In the text on advancing scientists, what does the abbreviation FNIH stand for? Please answer in a few words.

Provided text -

>>

Advancing Scientists

Overview

We live in a remarkable age of scientific discovery. Today, the promise of biomedical research has never been greater and the potential to advance human health in unimaginable ways is real. To prepare for that bright future of good health we must invest in robust, innovative training programs for our students and young researchers. Without their talent, this bright future will not materialize.

To encourage creative problem-solvers to dedicate themselves to advancing the National Institutes of Health (NIH) public health mission, the Foundation for the National Institutes of Health (FNIH) raises funds for programs that attract the best minds to biomedical research, support the development of scientific expertise and recognize exceptional scientific achievement.

The future promises remarkable advances in biomedical research. To attain that goal, we need broad, transformative training for clinician scientists. It is time to invest boldly in new ways of learning so that the next generation of innovative thinkers can open new frontiers in knowledge and transform medicine.”    --Francis S. Collins, M.D., Ph.D.

<<

Saved entries -
>>

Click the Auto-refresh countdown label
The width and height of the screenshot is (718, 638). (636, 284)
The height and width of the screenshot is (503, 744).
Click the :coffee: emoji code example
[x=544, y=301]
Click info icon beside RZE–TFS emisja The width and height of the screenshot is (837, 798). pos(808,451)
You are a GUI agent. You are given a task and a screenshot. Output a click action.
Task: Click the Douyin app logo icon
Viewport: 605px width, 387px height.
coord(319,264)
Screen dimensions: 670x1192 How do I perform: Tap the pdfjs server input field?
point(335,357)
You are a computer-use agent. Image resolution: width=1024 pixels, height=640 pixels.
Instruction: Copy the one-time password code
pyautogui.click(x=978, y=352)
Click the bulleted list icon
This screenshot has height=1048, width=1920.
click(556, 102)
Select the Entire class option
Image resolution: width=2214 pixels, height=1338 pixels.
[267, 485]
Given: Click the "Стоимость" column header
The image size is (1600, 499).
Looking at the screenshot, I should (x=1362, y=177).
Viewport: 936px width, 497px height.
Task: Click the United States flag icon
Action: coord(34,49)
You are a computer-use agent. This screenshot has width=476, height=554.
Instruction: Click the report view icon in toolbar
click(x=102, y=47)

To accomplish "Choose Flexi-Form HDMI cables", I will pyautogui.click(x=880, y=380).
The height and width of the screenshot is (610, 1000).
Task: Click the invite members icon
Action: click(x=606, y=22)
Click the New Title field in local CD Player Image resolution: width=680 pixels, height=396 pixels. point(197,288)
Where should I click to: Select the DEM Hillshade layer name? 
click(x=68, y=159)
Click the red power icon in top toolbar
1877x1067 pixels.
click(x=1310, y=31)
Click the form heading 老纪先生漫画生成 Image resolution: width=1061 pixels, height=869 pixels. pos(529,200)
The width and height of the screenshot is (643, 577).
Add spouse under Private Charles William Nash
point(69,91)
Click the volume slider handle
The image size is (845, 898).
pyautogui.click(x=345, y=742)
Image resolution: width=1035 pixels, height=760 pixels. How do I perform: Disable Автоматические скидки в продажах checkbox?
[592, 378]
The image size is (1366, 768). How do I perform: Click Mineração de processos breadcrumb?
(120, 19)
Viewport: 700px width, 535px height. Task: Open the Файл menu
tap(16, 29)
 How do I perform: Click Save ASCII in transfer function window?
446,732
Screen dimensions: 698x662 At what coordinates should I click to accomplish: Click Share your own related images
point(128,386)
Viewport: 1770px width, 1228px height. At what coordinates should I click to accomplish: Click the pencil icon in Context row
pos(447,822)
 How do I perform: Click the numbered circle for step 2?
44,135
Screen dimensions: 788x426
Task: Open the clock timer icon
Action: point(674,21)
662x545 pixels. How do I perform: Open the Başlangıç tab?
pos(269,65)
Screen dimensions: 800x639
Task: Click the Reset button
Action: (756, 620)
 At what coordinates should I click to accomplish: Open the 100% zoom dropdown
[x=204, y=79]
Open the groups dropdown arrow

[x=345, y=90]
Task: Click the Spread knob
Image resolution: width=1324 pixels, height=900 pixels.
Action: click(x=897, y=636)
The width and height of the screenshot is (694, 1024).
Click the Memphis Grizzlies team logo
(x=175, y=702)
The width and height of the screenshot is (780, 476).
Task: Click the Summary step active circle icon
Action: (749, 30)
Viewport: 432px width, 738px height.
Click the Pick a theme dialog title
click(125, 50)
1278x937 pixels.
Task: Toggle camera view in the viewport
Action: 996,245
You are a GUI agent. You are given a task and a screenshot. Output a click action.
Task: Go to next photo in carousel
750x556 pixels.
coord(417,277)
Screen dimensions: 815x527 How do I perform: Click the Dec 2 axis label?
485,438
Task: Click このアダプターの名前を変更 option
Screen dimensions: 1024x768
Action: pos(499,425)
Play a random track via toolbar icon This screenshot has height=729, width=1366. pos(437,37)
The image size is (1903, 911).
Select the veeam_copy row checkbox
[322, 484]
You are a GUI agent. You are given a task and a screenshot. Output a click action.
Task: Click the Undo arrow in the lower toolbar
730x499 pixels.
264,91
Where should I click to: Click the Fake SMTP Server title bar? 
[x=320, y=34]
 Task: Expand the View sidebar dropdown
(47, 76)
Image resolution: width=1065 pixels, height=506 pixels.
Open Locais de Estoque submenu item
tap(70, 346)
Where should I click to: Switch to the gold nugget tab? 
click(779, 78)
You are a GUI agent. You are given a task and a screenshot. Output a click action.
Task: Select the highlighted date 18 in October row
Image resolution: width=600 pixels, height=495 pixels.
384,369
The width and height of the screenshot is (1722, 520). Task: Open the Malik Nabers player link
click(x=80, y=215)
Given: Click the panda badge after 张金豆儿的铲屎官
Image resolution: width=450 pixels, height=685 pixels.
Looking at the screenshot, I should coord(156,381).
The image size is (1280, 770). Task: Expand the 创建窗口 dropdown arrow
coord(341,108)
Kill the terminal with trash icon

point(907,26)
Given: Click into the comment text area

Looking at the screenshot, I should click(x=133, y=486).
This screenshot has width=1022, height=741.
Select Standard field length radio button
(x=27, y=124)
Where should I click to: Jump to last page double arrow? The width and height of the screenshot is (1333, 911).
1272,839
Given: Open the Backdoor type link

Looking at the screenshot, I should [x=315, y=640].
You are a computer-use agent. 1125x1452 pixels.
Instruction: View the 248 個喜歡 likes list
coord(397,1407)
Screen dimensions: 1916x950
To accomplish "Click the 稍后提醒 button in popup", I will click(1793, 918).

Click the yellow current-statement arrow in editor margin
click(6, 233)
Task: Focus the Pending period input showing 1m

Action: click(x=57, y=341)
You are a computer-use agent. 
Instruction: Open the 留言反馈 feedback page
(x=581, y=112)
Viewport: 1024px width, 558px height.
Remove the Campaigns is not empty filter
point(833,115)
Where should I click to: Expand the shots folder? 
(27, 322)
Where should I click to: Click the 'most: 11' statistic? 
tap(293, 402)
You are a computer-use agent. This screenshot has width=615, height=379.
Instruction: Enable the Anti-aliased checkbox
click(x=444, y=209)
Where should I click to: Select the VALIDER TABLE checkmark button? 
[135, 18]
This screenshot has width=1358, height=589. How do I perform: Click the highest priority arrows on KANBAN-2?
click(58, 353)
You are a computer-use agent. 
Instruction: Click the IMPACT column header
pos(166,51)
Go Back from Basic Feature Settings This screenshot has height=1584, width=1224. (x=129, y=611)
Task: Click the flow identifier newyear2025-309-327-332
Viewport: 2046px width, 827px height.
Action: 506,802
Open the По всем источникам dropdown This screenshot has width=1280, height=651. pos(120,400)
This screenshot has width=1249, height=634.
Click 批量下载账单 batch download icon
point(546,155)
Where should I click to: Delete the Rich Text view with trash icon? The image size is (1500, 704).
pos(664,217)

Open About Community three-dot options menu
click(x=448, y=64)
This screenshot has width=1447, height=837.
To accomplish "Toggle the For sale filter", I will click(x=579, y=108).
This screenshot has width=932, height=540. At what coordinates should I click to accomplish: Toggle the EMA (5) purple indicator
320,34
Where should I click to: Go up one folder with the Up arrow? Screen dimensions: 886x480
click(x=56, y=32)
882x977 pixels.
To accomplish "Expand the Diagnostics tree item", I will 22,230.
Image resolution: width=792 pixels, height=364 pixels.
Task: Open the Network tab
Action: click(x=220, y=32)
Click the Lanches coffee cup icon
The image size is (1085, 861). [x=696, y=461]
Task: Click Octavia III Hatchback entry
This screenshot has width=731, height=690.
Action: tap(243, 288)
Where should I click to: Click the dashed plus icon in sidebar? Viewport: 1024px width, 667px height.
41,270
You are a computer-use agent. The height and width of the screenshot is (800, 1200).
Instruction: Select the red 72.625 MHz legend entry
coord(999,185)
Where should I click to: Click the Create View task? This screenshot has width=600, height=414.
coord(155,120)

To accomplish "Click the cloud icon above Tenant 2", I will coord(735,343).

<<

Solved exercise - Foundation for the National Institutes of Health